Despite the FDA’s best efforts, device approvals crash
Regulatory intervention having limited impact on fostering innovation.
Over the past year or so, the FDA has introduced reforms of the various medical device approvals processes to make them more efficient. These changes do not seem to have had much of an effect. Just 15 first-time premarket approvals have been granted by the agency in the first half of 2018, down sharply from 24 this time last year (see analyses below).
The silver lining here is that the route used for innovative devices that pose a lower risk to patients, known as de novo clearance, is seeing a lot more action. So far this year 19 devices have reached the US market via this route, showing its enormous popularity since the FDA changed the rules in 2012 to make it simpler for companies to use.
It was surely going to be hard for the FDA to maintain the scorching pace of medical device approvals it has set over the past few years, despite its attempts, and the rate has indeed slowed. If the second half of the year sees the agency approve devices at the same rate as the first, the industry can expect 32 PMAs and humanitarian device exemptions (HDEs) in 2018 – the lowest annual total since 2013.
Both PMAs and HDEs are awarded to high-risk devices, which the FDA designated class III. HDEs can only be given to devices intended for conditions affecting fewer than 8,000 patients per year in the US. To reflect the difficulty of carrying out clinical trials for these disorders, there is a lower burden of proof of effectiveness.

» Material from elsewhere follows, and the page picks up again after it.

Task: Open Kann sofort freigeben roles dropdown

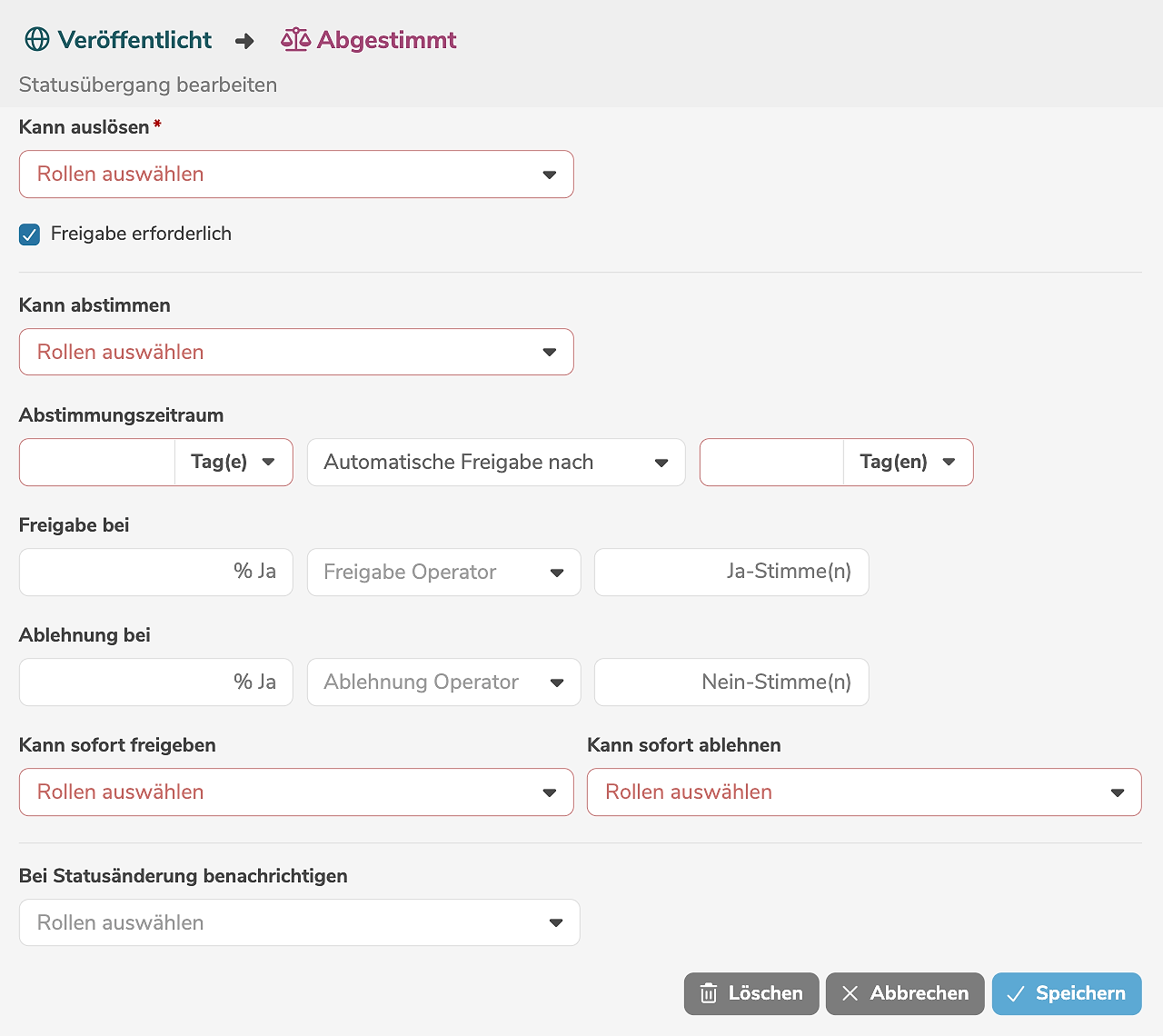Action: tap(296, 792)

It is hard to say what is behind this drop in class III approvals. No major changes to regulatory processes that would make it harder to register devices have been implemented – indeed the converse is true, with the FDA falling over itself to ease devices’ passage along the various regulatory paths.

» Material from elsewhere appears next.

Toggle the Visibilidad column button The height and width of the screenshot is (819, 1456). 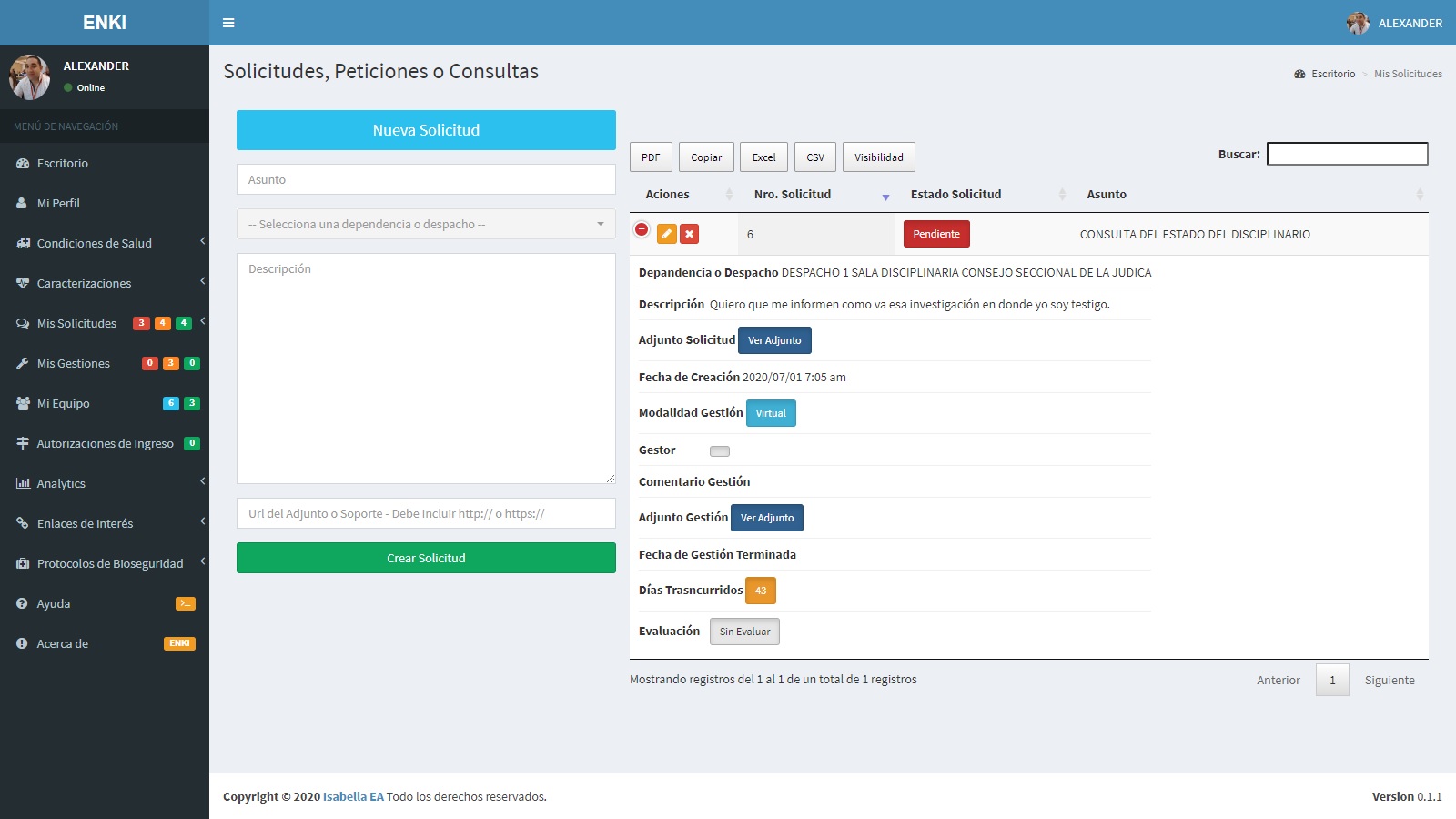tap(878, 157)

In March, for example, it reclassified integrated continuous glucose monitors as moderate risk class II devices, allowing their clearance via the 510(k) route rather than the more stringent, more expensive and slower PMA pathway. This will have had a tiny effect on the approvals numbers, since it enabled the clearance of Dexcom’s G6 iCGM as a de novo, not a PMA.Senseonics’ implantable CGM, however, was kept as a class III product; its PMA came in June.
In May the agency issued an “innovation challenge” aimed at encouraging the development of devices to diagnose or reduce opioid addiction, promising “enhanced interactions” with FDA staff during the development of the proposed product, as well as breakthrough designation without submission of a separate application. Although the initiative is too late to have an effect on H1 approval numbers, it could impact future approvals.
More wide-ranging reforms had been signalled in January, with draft guidance aimed at determining the minimal amount of information necessary for assuring the safety and effectiveness of new devices. This is to allow innovative devices to reach patients more efficiently, the agency said.
These initiatives might make themselves felt in the coming months, of course. So far they seem to have done precious little to aid developers.
At least the agency’s turnaround time for class III devices has not fallen. The 50 PMAs and HDEs granted last year took an average of 13.8 months to come through; this year’s 16 took 14 months on average.
|Average review times of first-time PMAs and
HDEs by therapy area (months)
|EvaluateMedTech classification||2016||2017||H1 2018|
|Anaesthesia & respiratory||-||16.7||14.3|
|In vitro diagnostics||9.8||10.2||13.3|
Note: this includes only the categories in which devices
At more than two years, the approval time for cardiology devices is slower than usual – the six-year average is just 17 months. This is due to the lengthy approval of Angel Medical Systems’ AngelMed Guardian implanted heart monitor system, which took more than three years to get its PMA.
It is not clear whether there is a definite link between the fall in class III approvals and the number of de novos. What is clear is that the number of de novos is increasing; even if the pace slows over the second half it seems likely that the annual total for 2018 will beat last year’s.
Since this is a fairly common-sense approach, allowing low-risk devices to get to patients sooner, this increase is to be celebrated. Provided the FDA does not loosen the rules so far as to allow unsafe products onto the market, it would be good for the device industry to see this trend continue.